# 4.13 acres with house



## Waiting Falcon (Nov 25, 2010)

This is a beautiful eye-catching property with a charming house. The house has 2 bedrooms ,1 1/2 bath kitchen,dining,living room in invigorated 16 x 32 open spacious area. A mudroom with a soapstone wood heater that heats the whole house. Laundryroom joins the house at the end of the screened patio. A long porch tempts you to sit and relax or eat your meals .
House is covered with a steel roof installed in 2013.

2 !pears, 2 peaches, 3 figs , 2 blueberries with gardens of flowers and or vegetables.

Land is mostly level to gentle sloping on the North side. Soil is decent, richer in some areas than otters. About 1/2 is in woods of which at least 1 acre would be opened with a chain saw to have open woods. The remainder is true woods. There is some marketable timber in oak.

Close to fishing lakes, Pomme de Terre, Stockton, Truman, Lake of the Ozarks, Table Rock plus rivers. 
Branson for entertainment, Bolivar for groceries and health facilities, Springfield for major shopping, Osceola for cheese shopping. Just a nice area to be close to my attractions.

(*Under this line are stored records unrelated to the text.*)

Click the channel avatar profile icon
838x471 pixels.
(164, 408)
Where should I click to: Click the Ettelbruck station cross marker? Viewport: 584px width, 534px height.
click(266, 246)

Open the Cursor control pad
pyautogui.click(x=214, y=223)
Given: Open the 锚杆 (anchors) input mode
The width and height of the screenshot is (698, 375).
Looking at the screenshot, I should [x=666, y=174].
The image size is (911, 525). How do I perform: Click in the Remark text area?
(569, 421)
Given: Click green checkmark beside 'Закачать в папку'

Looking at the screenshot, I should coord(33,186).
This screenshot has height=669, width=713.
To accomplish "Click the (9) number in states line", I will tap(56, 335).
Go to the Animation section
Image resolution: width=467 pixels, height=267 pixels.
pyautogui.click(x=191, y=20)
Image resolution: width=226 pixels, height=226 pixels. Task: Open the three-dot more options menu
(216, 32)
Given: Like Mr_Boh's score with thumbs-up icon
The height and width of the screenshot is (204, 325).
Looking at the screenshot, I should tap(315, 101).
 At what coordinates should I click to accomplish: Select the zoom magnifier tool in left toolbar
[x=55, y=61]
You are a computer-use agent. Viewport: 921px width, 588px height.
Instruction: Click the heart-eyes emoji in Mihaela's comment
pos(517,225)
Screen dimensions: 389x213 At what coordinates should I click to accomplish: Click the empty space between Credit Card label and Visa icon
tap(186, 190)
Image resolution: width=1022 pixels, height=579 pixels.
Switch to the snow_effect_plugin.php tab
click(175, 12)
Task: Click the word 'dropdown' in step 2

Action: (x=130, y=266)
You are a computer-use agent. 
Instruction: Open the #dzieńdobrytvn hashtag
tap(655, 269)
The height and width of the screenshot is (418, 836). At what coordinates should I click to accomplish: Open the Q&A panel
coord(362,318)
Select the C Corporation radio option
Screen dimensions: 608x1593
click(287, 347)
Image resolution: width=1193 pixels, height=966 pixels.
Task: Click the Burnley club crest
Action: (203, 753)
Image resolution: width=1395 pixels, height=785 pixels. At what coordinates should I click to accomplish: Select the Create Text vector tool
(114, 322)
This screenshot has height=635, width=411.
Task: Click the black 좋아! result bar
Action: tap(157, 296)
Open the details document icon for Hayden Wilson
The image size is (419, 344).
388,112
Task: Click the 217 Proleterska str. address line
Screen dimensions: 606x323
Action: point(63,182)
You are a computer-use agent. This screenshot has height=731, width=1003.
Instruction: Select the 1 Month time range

High speed internet, taxes under $300.

Reason for selling is failing health .


----------



## mustangglp (Jul 7, 2015)

Looks nice I was just in that area for a week it was nice and green and pretty.


----------



## Waiting Falcon (Nov 25, 2010)

Thanks for the compliments. It truly is an attractive place. 
Sorry for not pricing or adding more info. That is what lack of oxygen does.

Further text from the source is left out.